• Task requirements:
Output all the records below, word for word.

══════════

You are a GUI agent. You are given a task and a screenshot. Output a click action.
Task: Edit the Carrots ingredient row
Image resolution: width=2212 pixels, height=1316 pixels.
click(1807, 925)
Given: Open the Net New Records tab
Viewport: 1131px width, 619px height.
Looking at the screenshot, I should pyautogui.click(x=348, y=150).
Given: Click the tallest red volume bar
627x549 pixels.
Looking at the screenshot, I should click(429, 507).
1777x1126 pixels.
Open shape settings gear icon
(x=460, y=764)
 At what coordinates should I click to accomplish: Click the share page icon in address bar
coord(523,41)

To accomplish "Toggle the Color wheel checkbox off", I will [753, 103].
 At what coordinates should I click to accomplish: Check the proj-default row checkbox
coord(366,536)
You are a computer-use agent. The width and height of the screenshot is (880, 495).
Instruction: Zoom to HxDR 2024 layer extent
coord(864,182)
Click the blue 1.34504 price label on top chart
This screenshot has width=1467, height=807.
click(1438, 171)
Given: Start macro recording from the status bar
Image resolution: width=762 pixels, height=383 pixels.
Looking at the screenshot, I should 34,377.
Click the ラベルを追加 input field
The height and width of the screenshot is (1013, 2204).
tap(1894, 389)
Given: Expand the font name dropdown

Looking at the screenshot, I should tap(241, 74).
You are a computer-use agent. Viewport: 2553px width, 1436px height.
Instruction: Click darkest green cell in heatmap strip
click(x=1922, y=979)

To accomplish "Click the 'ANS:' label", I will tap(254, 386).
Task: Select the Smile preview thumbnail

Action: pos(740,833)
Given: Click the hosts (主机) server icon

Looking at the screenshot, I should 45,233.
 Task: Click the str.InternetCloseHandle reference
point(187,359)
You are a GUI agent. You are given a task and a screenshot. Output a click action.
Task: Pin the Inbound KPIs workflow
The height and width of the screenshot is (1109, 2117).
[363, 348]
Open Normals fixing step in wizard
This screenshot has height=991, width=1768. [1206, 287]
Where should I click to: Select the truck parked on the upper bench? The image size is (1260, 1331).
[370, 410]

══════════

• Expected answer:
You are a GUI agent. You are given a task and a screenshot. Output a click action.
Task: Edit the Carrots ingredient row
Image resolution: width=2212 pixels, height=1316 pixels.
click(1807, 925)
Given: Open the Net New Records tab
Viewport: 1131px width, 619px height.
Looking at the screenshot, I should pyautogui.click(x=348, y=150).
Given: Click the tallest red volume bar
627x549 pixels.
Looking at the screenshot, I should click(429, 507).
1777x1126 pixels.
Open shape settings gear icon
(x=460, y=764)
 At what coordinates should I click to accomplish: Click the share page icon in address bar
coord(523,41)

To accomplish "Toggle the Color wheel checkbox off", I will [753, 103].
 At what coordinates should I click to accomplish: Check the proj-default row checkbox
coord(366,536)
You are a computer-use agent. The width and height of the screenshot is (880, 495).
Instruction: Zoom to HxDR 2024 layer extent
coord(864,182)
Click the blue 1.34504 price label on top chart
This screenshot has width=1467, height=807.
click(1438, 171)
Given: Start macro recording from the status bar
Image resolution: width=762 pixels, height=383 pixels.
Looking at the screenshot, I should 34,377.
Click the ラベルを追加 input field
The height and width of the screenshot is (1013, 2204).
tap(1894, 389)
Given: Expand the font name dropdown

Looking at the screenshot, I should tap(241, 74).
You are a computer-use agent. Viewport: 2553px width, 1436px height.
Instruction: Click darkest green cell in heatmap strip
click(x=1922, y=979)

To accomplish "Click the 'ANS:' label", I will tap(254, 386).
Task: Select the Smile preview thumbnail

Action: pos(740,833)
Given: Click the hosts (主机) server icon

Looking at the screenshot, I should 45,233.
 Task: Click the str.InternetCloseHandle reference
point(187,359)
You are a GUI agent. You are given a task and a screenshot. Output a click action.
Task: Pin the Inbound KPIs workflow
The height and width of the screenshot is (1109, 2117).
[363, 348]
Open Normals fixing step in wizard
This screenshot has height=991, width=1768. [1206, 287]
Where should I click to: Select the truck parked on the upper bench? The image size is (1260, 1331).
[370, 410]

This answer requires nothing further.